Because you are hurting, it would be helpful for you to talk to other parents of lesbians and gays. They can help you through this period of adjustment. You can find support by contacting PFLAG (Parents, Families and Friends of Lesbians and Gays) by calling (202) 467-8180 or logging onto www.pflag.org. If you do, you'll be better able to support your child.
That's right, Jeanne. Ignore the elephant in the room. The advice to contact PFLAG is good, but you're completely silent about Oregon Mom's idiocy. I'm not suggesting that you should have called her an idiot, but remaining silent gives the appearance of taking her statement at face value.

Which statement? This one, obviously: “I feel she has been unduly influenced by her mentor/professor at her college.” Oregon Mom is telling us that she thinks her daughter's professor turned her gay. And you're just going to leave that lying there on the page for readers to see and fret over? Sure, PFLAG will explain to her that she is full of crap, but the opportunity to address it in the column was missed.
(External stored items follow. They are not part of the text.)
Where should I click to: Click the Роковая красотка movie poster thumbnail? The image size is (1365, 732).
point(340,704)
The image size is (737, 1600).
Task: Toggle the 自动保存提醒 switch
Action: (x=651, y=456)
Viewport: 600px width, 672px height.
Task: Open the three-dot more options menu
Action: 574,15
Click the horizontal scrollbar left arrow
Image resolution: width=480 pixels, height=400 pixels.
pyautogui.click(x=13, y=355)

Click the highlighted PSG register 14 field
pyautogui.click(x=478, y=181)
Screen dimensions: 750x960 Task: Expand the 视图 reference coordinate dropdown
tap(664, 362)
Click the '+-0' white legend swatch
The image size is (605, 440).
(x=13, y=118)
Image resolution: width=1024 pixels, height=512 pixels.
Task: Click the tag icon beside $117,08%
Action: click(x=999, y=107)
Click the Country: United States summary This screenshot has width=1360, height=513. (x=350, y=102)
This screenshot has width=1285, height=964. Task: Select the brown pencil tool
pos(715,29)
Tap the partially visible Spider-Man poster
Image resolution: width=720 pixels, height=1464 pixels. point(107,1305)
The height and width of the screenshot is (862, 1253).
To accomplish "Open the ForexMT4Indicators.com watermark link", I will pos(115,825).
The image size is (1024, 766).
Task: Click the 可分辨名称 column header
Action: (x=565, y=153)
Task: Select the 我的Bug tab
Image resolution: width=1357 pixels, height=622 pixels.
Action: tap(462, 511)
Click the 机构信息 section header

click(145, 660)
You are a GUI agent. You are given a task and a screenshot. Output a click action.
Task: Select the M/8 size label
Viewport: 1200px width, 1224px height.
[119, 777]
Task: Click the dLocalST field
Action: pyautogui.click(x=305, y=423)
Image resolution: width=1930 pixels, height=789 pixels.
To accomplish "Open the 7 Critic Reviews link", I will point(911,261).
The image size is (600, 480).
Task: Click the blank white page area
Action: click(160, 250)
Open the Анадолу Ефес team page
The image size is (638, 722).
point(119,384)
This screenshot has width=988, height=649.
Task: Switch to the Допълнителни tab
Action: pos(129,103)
Here's my suggestion for a replacement for the first paragraph of Jeanne's answer. It may be a bit more blunt than what Pauline might have said, but I like to think it's in her spirit:
If your daughter's mentor helped her to recognize her lesbianism, you owe her a debt of gratitude. Now your daughter has a chance to live a less confused life. If you think your daughter was seduced into “the gay lifestyle,” you need to get acquainted with reality.
Then the recommendation to contact PFLAG is a smooth segue. Read the letters a little more closely, Jeanne. You're missing important stuff.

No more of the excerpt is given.